- _Problem statement_: Update the items below by replacing every occurrence of "Instruction" with "Directive", leaving all other text unchanged.

^^^^^^^^

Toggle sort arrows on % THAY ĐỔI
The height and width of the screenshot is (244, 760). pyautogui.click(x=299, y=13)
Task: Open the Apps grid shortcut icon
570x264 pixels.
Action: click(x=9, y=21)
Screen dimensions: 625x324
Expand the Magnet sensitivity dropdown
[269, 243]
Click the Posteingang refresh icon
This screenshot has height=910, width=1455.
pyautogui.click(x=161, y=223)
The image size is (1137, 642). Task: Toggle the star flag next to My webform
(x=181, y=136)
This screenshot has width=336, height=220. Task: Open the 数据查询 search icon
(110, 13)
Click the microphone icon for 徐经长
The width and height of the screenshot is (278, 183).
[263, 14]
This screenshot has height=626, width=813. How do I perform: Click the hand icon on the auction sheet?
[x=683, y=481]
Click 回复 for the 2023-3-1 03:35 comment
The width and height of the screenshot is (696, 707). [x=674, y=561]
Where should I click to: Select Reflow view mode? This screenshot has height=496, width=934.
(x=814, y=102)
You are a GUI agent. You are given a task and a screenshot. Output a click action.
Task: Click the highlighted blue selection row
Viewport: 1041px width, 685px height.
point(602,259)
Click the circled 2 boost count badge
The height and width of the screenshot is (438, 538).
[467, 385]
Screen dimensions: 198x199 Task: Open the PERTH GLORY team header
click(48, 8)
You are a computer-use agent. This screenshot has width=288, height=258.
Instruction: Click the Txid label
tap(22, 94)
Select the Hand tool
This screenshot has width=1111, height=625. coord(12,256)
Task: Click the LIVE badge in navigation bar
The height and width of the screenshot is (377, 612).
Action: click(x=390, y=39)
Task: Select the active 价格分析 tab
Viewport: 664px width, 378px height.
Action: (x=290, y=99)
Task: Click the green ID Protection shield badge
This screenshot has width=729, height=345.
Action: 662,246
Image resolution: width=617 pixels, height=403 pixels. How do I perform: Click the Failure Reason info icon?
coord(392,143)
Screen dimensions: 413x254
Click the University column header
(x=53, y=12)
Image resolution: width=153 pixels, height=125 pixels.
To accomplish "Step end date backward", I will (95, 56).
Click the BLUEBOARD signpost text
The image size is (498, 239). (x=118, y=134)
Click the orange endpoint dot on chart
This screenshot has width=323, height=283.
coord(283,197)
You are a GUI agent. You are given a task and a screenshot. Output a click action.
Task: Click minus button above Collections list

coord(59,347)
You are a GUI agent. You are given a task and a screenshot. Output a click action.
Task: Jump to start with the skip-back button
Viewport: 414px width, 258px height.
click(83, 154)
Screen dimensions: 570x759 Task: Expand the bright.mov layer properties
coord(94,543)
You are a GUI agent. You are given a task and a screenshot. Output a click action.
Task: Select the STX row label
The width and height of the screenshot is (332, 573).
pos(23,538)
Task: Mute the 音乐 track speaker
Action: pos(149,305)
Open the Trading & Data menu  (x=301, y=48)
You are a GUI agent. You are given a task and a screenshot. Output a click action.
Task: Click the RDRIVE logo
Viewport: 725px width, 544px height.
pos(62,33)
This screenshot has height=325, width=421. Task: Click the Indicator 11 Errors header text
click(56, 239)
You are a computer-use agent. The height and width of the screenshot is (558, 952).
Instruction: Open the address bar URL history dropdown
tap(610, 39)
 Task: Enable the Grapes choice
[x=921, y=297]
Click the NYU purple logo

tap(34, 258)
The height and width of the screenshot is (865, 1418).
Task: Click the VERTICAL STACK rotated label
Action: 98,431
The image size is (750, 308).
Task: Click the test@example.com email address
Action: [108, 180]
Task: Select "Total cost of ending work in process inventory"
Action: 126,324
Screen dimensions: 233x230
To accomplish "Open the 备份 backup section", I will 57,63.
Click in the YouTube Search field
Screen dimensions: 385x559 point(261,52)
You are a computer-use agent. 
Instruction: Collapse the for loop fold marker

^^^^^^^^

- _Task answer_:
Toggle sort arrows on % THAY ĐỔI
The height and width of the screenshot is (244, 760). pyautogui.click(x=299, y=13)
Task: Open the Apps grid shortcut icon
570x264 pixels.
Action: click(x=9, y=21)
Screen dimensions: 625x324
Expand the Magnet sensitivity dropdown
[269, 243]
Click the Posteingang refresh icon
This screenshot has height=910, width=1455.
pyautogui.click(x=161, y=223)
The image size is (1137, 642). Task: Toggle the star flag next to My webform
(x=181, y=136)
This screenshot has width=336, height=220. Task: Open the 数据查询 search icon
(110, 13)
Click the microphone icon for 徐经长
The width and height of the screenshot is (278, 183).
[263, 14]
This screenshot has height=626, width=813. How do I perform: Click the hand icon on the auction sheet?
[x=683, y=481]
Click 回复 for the 2023-3-1 03:35 comment
The width and height of the screenshot is (696, 707). [x=674, y=561]
Where should I click to: Select Reflow view mode? This screenshot has height=496, width=934.
(x=814, y=102)
You are a GUI agent. You are given a task and a screenshot. Output a click action.
Task: Click the highlighted blue selection row
Viewport: 1041px width, 685px height.
point(602,259)
Click the circled 2 boost count badge
The height and width of the screenshot is (438, 538).
[467, 385]
Screen dimensions: 198x199 Task: Open the PERTH GLORY team header
click(48, 8)
You are a computer-use agent. This screenshot has width=288, height=258.
Directive: Click the Txid label
tap(22, 94)
Select the Hand tool
This screenshot has width=1111, height=625. coord(12,256)
Task: Click the LIVE badge in navigation bar
The height and width of the screenshot is (377, 612).
Action: click(x=390, y=39)
Task: Select the active 价格分析 tab
Viewport: 664px width, 378px height.
Action: (x=290, y=99)
Task: Click the green ID Protection shield badge
This screenshot has width=729, height=345.
Action: 662,246
Image resolution: width=617 pixels, height=403 pixels. How do I perform: Click the Failure Reason info icon?
coord(392,143)
Screen dimensions: 413x254
Click the University column header
(x=53, y=12)
Image resolution: width=153 pixels, height=125 pixels.
To accomplish "Step end date backward", I will (95, 56).
Click the BLUEBOARD signpost text
The image size is (498, 239). (x=118, y=134)
Click the orange endpoint dot on chart
This screenshot has width=323, height=283.
coord(283,197)
You are a GUI agent. You are given a task and a screenshot. Output a click action.
Task: Click minus button above Collections list

coord(59,347)
You are a GUI agent. You are given a task and a screenshot. Output a click action.
Task: Jump to start with the skip-back button
Viewport: 414px width, 258px height.
click(83, 154)
Screen dimensions: 570x759 Task: Expand the bright.mov layer properties
coord(94,543)
You are a GUI agent. You are given a task and a screenshot. Output a click action.
Task: Select the STX row label
The width and height of the screenshot is (332, 573).
pos(23,538)
Task: Mute the 音乐 track speaker
Action: pos(149,305)
Open the Trading & Data menu  (x=301, y=48)
You are a GUI agent. You are given a task and a screenshot. Output a click action.
Task: Click the RDRIVE logo
Viewport: 725px width, 544px height.
pos(62,33)
This screenshot has height=325, width=421. Task: Click the Indicator 11 Errors header text
click(56, 239)
You are a computer-use agent. The height and width of the screenshot is (558, 952).
Directive: Open the address bar URL history dropdown
tap(610, 39)
 Task: Enable the Grapes choice
[x=921, y=297]
Click the NYU purple logo

tap(34, 258)
The height and width of the screenshot is (865, 1418).
Task: Click the VERTICAL STACK rotated label
Action: 98,431
The image size is (750, 308).
Task: Click the test@example.com email address
Action: [108, 180]
Task: Select "Total cost of ending work in process inventory"
Action: 126,324
Screen dimensions: 233x230
To accomplish "Open the 备份 backup section", I will 57,63.
Click in the YouTube Search field
Screen dimensions: 385x559 point(261,52)
You are a computer-use agent. 
Directive: Collapse the for loop fold marker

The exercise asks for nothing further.